Activity
Rewrite the records below, substituting "desktop assistant" for "GUI agent" wherever it appears and keeping everything else the same.

Records provided
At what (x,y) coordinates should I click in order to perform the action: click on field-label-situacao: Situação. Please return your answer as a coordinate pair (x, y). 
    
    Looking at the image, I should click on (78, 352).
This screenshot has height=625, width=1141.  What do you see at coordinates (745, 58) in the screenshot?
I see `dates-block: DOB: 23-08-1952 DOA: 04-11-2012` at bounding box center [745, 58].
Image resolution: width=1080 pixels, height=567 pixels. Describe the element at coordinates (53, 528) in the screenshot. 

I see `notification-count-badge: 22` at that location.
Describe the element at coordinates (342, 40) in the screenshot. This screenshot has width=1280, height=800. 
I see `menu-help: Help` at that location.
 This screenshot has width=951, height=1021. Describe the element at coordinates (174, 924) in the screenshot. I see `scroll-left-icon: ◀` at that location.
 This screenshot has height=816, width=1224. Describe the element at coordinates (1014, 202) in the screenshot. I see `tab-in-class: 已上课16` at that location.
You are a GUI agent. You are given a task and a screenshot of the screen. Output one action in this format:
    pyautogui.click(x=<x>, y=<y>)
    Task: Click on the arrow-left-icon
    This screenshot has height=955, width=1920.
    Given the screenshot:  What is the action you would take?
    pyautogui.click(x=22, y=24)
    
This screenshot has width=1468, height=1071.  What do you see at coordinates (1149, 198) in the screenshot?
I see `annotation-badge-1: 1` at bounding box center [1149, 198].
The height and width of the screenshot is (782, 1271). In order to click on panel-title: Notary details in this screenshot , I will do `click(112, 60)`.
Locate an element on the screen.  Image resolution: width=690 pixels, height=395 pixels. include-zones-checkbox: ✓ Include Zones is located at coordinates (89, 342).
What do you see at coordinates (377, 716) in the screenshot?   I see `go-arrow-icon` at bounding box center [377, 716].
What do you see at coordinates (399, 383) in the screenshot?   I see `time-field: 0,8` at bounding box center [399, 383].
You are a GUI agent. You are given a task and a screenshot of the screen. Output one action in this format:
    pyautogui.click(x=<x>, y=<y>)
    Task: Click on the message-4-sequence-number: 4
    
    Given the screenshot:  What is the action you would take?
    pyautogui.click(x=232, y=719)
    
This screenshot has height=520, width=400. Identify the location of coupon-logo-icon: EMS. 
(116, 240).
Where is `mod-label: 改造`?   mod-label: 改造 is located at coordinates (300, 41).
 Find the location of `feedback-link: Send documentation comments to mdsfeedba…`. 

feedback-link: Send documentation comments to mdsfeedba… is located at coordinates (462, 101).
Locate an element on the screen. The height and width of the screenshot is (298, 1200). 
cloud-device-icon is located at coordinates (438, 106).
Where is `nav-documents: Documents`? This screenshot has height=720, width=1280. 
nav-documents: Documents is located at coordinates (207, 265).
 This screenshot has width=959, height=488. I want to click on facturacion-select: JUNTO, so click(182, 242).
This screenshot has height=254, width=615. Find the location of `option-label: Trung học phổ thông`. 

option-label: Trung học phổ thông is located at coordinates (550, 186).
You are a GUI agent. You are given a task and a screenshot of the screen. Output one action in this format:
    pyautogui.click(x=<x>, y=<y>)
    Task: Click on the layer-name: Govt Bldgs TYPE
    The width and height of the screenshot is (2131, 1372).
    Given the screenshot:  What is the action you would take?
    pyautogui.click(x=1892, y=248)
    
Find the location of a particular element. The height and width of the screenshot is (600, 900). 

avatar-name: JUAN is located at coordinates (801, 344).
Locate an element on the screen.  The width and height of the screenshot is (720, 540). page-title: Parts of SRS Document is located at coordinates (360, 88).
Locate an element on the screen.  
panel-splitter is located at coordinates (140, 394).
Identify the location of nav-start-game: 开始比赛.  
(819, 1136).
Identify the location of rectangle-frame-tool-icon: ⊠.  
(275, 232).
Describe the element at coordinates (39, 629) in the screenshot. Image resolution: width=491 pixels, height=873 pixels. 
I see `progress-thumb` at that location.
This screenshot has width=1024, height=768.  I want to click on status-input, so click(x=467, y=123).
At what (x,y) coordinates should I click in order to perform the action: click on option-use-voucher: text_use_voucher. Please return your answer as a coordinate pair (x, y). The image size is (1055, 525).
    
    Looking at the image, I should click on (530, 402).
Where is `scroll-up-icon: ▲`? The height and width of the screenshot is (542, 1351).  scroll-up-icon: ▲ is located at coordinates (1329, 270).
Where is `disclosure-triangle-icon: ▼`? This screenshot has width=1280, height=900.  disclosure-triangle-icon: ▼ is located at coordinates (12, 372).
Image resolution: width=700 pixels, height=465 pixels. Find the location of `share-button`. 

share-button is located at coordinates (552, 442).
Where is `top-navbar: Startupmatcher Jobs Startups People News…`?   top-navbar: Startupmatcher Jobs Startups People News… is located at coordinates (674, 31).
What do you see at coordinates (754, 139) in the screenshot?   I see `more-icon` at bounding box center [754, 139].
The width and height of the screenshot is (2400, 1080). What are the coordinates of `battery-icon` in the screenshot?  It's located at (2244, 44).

Answer for this exercise
At what (x,y) coordinates should I click in order to perform the action: click on field-label-situacao: Situação. Please return your answer as a coordinate pair (x, y). 
    
    Looking at the image, I should click on (78, 352).
This screenshot has height=625, width=1141.  What do you see at coordinates (745, 58) in the screenshot?
I see `dates-block: DOB: 23-08-1952 DOA: 04-11-2012` at bounding box center [745, 58].
Image resolution: width=1080 pixels, height=567 pixels. Describe the element at coordinates (53, 528) in the screenshot. 

I see `notification-count-badge: 22` at that location.
Describe the element at coordinates (342, 40) in the screenshot. This screenshot has width=1280, height=800. 
I see `menu-help: Help` at that location.
 This screenshot has width=951, height=1021. Describe the element at coordinates (174, 924) in the screenshot. I see `scroll-left-icon: ◀` at that location.
 This screenshot has height=816, width=1224. Describe the element at coordinates (1014, 202) in the screenshot. I see `tab-in-class: 已上课16` at that location.
You are a desktop assistant. You are given a task and a screenshot of the screen. Output one action in this format:
    pyautogui.click(x=<x>, y=<y>)
    Task: Click on the arrow-left-icon
    This screenshot has height=955, width=1920.
    Given the screenshot:  What is the action you would take?
    pyautogui.click(x=22, y=24)
    
This screenshot has width=1468, height=1071.  What do you see at coordinates (1149, 198) in the screenshot?
I see `annotation-badge-1: 1` at bounding box center [1149, 198].
The height and width of the screenshot is (782, 1271). In order to click on panel-title: Notary details in this screenshot , I will do `click(112, 60)`.
Locate an element on the screen.  Image resolution: width=690 pixels, height=395 pixels. include-zones-checkbox: ✓ Include Zones is located at coordinates (89, 342).
What do you see at coordinates (377, 716) in the screenshot?   I see `go-arrow-icon` at bounding box center [377, 716].
What do you see at coordinates (399, 383) in the screenshot?   I see `time-field: 0,8` at bounding box center [399, 383].
You are a desktop assistant. You are given a task and a screenshot of the screen. Output one action in this format:
    pyautogui.click(x=<x>, y=<y>)
    Task: Click on the message-4-sequence-number: 4
    
    Given the screenshot:  What is the action you would take?
    pyautogui.click(x=232, y=719)
    
This screenshot has height=520, width=400. Identify the location of coupon-logo-icon: EMS. 
(116, 240).
Where is `mod-label: 改造`?   mod-label: 改造 is located at coordinates (300, 41).
 Find the location of `feedback-link: Send documentation comments to mdsfeedba…`. 

feedback-link: Send documentation comments to mdsfeedba… is located at coordinates (462, 101).
Locate an element on the screen. The height and width of the screenshot is (298, 1200). 
cloud-device-icon is located at coordinates (438, 106).
Where is `nav-documents: Documents`? This screenshot has height=720, width=1280. 
nav-documents: Documents is located at coordinates (207, 265).
 This screenshot has width=959, height=488. I want to click on facturacion-select: JUNTO, so click(182, 242).
This screenshot has height=254, width=615. Find the location of `option-label: Trung học phổ thông`. 

option-label: Trung học phổ thông is located at coordinates (550, 186).
You are a desktop assistant. You are given a task and a screenshot of the screen. Output one action in this format:
    pyautogui.click(x=<x>, y=<y>)
    Task: Click on the layer-name: Govt Bldgs TYPE
    The width and height of the screenshot is (2131, 1372).
    Given the screenshot:  What is the action you would take?
    pyautogui.click(x=1892, y=248)
    
Find the location of a particular element. The height and width of the screenshot is (600, 900). 

avatar-name: JUAN is located at coordinates (801, 344).
Locate an element on the screen.  The width and height of the screenshot is (720, 540). page-title: Parts of SRS Document is located at coordinates (360, 88).
Locate an element on the screen.  
panel-splitter is located at coordinates (140, 394).
Identify the location of nav-start-game: 开始比赛.  
(819, 1136).
Identify the location of rectangle-frame-tool-icon: ⊠.  
(275, 232).
Describe the element at coordinates (39, 629) in the screenshot. Image resolution: width=491 pixels, height=873 pixels. 
I see `progress-thumb` at that location.
This screenshot has width=1024, height=768.  I want to click on status-input, so click(x=467, y=123).
At what (x,y) coordinates should I click in order to perform the action: click on option-use-voucher: text_use_voucher. Please return your answer as a coordinate pair (x, y). The image size is (1055, 525).
    
    Looking at the image, I should click on (530, 402).
Where is `scroll-up-icon: ▲`? The height and width of the screenshot is (542, 1351).  scroll-up-icon: ▲ is located at coordinates (1329, 270).
Where is `disclosure-triangle-icon: ▼`? This screenshot has width=1280, height=900.  disclosure-triangle-icon: ▼ is located at coordinates (12, 372).
Image resolution: width=700 pixels, height=465 pixels. Find the location of `share-button`. 

share-button is located at coordinates (552, 442).
Where is `top-navbar: Startupmatcher Jobs Startups People News…`?   top-navbar: Startupmatcher Jobs Startups People News… is located at coordinates (674, 31).
What do you see at coordinates (754, 139) in the screenshot?   I see `more-icon` at bounding box center [754, 139].
The width and height of the screenshot is (2400, 1080). What are the coordinates of `battery-icon` in the screenshot?  It's located at (2244, 44).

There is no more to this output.